2011-05-14 Thread Benjamin Peterson

Benjamin Peterson benja...@python.org added the comment:

Okay: how about this. We retain the passing of @abstractmethod to
abstractpropert(), but @abstractgetter decorates the method for you.

2011/5/14 Darren Dale rep...@bugs.python.org:

 Darren Dale dsdal...@gmail.com added the comment:

 On Sat, May 14, 2011 at 5:17 PM, Benjamin Peterson
 rep...@bugs.python.org wrote:

 Benjamin Peterson benja...@python.org added the comment:

 2011/5/14 Darren Dale rep...@bugs.python.org:

 Darren Dale dsdal...@gmail.com added the comment:

 On Sat, May 14, 2011 at 4:28 PM, Benjamin Peterson
 rep...@bugs.python.org wrote:

 Benjamin Peterson benja...@python.org added the comment:

 I still dislike the reduntancy of having abstractmethod and 
 abstractproperty on a method. I think a better idea is having 
 abstractproperty.abstract(getter/setter/deleter).

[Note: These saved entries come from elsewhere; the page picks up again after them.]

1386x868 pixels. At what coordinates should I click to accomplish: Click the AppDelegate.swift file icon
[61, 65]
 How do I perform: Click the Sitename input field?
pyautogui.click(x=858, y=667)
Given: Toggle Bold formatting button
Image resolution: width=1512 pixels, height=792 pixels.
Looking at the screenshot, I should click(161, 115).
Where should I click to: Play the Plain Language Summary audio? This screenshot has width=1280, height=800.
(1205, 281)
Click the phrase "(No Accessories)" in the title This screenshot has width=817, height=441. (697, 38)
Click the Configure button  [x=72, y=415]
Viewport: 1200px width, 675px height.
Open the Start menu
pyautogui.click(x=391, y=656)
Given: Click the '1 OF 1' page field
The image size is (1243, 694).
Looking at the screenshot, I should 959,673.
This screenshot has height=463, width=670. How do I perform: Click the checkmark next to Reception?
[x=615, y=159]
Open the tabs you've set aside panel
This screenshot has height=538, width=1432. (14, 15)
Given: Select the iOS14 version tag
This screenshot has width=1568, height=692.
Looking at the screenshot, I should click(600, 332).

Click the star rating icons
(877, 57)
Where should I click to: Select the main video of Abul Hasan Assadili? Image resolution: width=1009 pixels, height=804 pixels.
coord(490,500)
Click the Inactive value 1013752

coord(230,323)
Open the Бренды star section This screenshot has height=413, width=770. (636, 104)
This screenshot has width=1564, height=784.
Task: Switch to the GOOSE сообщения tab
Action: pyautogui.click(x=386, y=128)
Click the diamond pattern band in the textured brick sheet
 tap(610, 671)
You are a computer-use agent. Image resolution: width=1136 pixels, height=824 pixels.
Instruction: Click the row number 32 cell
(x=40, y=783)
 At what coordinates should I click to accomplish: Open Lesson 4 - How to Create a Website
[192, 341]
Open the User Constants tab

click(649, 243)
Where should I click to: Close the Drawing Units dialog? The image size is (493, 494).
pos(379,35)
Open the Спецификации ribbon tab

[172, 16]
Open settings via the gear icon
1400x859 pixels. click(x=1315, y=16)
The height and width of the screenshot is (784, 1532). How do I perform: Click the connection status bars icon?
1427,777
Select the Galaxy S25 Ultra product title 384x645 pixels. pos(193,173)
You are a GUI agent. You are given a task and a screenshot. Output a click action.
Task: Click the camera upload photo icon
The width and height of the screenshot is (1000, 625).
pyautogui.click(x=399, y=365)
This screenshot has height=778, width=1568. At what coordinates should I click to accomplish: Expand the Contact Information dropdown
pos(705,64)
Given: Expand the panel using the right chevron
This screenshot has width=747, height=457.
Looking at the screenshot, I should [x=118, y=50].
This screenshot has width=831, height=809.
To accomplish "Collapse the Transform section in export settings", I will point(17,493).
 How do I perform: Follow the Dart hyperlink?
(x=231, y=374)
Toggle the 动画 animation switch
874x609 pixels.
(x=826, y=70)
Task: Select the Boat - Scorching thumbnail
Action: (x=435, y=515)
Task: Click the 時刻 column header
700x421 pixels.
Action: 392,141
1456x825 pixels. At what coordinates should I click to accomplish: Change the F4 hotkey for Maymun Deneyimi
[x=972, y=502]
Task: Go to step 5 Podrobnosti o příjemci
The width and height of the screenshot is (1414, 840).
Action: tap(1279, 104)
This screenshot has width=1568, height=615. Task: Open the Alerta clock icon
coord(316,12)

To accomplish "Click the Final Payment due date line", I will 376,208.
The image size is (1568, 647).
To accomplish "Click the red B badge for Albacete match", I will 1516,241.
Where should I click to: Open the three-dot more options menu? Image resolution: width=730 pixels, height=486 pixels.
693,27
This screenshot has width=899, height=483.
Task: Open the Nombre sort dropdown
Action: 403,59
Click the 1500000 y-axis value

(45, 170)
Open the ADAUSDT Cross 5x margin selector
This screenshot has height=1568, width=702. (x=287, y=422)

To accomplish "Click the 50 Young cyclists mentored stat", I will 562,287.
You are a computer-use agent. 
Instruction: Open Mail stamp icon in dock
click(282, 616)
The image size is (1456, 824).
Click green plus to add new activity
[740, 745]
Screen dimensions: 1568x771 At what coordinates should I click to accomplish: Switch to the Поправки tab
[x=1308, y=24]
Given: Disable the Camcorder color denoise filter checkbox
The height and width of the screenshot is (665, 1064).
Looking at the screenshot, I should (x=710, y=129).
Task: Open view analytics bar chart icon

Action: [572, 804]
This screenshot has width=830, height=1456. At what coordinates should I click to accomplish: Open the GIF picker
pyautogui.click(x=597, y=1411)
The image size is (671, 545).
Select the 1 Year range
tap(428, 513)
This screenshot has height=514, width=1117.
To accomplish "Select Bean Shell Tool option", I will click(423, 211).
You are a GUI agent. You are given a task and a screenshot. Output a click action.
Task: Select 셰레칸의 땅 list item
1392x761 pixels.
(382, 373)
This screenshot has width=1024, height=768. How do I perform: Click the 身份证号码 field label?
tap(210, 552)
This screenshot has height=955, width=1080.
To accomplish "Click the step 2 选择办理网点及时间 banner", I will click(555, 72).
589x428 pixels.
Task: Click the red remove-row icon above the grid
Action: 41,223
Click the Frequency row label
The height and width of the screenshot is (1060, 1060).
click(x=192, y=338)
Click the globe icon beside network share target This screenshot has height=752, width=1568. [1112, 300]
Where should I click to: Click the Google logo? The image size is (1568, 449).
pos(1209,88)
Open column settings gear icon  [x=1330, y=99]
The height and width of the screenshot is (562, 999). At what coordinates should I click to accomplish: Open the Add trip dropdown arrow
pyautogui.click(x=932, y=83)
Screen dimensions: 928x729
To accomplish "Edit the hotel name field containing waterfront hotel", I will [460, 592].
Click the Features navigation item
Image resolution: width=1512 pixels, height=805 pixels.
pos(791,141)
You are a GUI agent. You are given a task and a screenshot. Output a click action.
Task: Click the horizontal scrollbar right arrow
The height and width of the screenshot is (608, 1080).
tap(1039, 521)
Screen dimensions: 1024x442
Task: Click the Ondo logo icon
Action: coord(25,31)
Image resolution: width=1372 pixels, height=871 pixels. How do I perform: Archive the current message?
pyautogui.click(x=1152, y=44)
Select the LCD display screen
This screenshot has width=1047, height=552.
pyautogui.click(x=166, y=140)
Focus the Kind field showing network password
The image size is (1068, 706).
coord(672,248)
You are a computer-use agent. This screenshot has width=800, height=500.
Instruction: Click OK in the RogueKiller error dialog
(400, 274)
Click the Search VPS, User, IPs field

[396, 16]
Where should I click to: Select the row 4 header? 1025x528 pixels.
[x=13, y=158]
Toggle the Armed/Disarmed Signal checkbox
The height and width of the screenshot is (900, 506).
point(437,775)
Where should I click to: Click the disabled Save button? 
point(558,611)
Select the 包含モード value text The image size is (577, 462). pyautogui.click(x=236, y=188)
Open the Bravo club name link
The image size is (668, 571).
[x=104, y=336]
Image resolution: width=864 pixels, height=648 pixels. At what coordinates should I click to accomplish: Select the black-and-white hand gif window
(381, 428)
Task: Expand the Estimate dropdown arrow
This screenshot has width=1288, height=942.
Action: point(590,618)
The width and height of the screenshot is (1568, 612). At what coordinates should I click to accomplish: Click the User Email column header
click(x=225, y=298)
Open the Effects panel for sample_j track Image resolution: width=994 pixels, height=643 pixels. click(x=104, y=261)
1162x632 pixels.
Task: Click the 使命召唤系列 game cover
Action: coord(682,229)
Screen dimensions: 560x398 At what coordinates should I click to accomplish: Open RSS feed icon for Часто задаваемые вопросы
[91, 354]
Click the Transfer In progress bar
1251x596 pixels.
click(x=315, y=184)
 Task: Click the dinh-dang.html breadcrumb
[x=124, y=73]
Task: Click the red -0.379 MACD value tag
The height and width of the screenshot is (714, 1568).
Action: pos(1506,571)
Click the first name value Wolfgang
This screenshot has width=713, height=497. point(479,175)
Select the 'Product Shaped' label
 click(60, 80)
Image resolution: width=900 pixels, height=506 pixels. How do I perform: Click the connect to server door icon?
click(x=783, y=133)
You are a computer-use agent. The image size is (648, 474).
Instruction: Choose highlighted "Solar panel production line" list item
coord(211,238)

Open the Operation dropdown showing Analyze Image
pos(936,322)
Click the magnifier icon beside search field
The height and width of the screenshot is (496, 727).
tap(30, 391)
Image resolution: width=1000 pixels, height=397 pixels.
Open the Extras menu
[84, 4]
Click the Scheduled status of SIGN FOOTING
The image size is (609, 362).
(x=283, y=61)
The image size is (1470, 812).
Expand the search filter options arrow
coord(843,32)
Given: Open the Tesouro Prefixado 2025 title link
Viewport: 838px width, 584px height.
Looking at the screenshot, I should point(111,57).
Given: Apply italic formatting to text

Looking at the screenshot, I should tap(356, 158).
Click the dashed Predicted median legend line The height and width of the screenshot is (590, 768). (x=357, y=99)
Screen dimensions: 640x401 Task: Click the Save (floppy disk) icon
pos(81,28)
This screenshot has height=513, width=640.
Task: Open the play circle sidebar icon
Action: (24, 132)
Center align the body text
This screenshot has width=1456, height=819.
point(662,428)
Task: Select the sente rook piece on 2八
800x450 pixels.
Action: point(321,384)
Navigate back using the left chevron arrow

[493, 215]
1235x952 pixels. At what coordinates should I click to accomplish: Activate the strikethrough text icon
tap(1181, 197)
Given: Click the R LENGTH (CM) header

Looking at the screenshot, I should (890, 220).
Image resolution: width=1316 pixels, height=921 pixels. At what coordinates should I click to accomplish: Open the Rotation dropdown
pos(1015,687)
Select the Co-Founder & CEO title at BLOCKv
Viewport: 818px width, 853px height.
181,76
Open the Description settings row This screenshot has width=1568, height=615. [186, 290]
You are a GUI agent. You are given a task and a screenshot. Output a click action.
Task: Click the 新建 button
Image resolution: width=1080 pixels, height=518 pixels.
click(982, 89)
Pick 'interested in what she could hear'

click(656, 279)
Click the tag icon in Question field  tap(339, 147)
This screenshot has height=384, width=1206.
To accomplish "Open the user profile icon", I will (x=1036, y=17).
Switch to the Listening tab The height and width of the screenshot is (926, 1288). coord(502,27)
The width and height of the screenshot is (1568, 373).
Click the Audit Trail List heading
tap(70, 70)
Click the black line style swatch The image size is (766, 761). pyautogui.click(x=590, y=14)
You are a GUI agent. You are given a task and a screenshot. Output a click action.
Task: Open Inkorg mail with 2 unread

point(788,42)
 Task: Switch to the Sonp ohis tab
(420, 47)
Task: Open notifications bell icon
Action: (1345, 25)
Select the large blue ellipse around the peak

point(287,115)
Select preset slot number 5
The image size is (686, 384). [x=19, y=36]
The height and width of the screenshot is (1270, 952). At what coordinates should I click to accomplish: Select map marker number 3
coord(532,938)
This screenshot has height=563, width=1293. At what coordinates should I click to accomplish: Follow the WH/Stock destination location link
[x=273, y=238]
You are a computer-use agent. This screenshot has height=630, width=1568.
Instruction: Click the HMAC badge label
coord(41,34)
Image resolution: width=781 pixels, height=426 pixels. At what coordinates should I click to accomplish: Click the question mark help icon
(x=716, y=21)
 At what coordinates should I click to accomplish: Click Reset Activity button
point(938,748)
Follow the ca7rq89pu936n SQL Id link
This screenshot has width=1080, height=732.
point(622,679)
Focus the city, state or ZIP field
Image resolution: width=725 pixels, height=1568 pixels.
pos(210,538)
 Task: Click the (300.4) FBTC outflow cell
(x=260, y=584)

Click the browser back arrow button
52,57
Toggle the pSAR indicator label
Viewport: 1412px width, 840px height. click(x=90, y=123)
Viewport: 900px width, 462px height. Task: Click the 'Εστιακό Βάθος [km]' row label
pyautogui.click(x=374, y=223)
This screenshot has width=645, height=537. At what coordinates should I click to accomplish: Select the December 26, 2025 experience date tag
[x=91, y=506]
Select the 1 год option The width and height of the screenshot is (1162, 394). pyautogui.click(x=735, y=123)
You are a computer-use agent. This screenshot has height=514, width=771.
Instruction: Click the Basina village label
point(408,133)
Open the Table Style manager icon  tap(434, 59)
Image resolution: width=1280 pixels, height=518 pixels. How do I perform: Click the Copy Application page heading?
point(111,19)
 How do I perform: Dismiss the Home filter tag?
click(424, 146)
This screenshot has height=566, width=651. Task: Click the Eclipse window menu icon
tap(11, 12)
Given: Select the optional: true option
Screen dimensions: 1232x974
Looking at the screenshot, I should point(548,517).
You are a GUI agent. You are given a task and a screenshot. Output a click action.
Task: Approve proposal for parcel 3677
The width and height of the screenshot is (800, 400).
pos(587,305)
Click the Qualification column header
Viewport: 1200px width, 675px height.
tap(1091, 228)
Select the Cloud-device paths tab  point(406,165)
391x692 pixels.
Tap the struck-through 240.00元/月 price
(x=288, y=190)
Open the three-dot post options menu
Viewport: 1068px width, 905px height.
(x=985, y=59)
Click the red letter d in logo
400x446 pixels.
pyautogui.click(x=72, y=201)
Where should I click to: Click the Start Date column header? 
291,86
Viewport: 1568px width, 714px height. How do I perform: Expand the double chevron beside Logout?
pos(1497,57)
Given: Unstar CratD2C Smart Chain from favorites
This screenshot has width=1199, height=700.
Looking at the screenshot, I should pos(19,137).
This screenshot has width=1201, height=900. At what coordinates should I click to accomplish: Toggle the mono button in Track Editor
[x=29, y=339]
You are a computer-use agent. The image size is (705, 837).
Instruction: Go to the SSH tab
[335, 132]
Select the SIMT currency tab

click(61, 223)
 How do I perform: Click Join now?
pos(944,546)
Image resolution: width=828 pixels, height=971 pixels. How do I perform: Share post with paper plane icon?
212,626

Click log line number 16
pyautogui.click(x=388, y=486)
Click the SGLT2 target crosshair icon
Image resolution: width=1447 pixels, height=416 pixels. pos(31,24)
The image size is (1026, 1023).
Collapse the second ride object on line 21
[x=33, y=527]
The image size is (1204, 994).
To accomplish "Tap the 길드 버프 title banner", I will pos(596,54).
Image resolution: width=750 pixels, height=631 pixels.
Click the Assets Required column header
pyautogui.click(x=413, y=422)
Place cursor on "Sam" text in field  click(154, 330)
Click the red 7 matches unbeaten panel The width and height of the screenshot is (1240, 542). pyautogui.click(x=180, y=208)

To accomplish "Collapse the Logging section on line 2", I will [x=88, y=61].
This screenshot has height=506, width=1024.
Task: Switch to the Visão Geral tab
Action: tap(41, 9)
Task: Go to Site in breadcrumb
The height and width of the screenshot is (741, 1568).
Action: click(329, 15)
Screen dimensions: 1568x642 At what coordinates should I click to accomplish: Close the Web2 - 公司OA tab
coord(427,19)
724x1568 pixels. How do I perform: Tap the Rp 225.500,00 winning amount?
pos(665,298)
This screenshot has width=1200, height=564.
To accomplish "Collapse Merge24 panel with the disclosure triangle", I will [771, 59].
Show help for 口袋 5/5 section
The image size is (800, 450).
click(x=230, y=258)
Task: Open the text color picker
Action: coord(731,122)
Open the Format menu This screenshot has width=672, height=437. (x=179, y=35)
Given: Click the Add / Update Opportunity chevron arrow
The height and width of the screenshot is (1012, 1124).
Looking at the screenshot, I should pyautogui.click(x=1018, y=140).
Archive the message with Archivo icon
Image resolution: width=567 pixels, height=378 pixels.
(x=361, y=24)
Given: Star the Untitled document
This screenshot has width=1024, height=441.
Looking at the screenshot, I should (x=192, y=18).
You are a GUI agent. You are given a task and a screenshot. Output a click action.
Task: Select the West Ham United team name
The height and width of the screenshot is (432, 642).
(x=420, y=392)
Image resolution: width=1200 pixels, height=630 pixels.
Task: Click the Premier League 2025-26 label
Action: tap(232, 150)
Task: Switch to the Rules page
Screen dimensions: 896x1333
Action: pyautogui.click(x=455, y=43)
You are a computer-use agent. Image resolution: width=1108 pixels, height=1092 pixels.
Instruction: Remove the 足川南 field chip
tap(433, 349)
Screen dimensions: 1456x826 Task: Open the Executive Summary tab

 Right, but I explained why the redundancy is necessary in order to
 preserve backwards compatibility. If the abstractproperty constructor
 were changed to tag methods it receives as abstract, it would be a
 backwards-incompatible change in behavior with potential consequences
 for consumers of abstractproperty.

 I'm not suggesting that it tag methods it receives as abstract.
 @getter/setter/deleter would still act the same.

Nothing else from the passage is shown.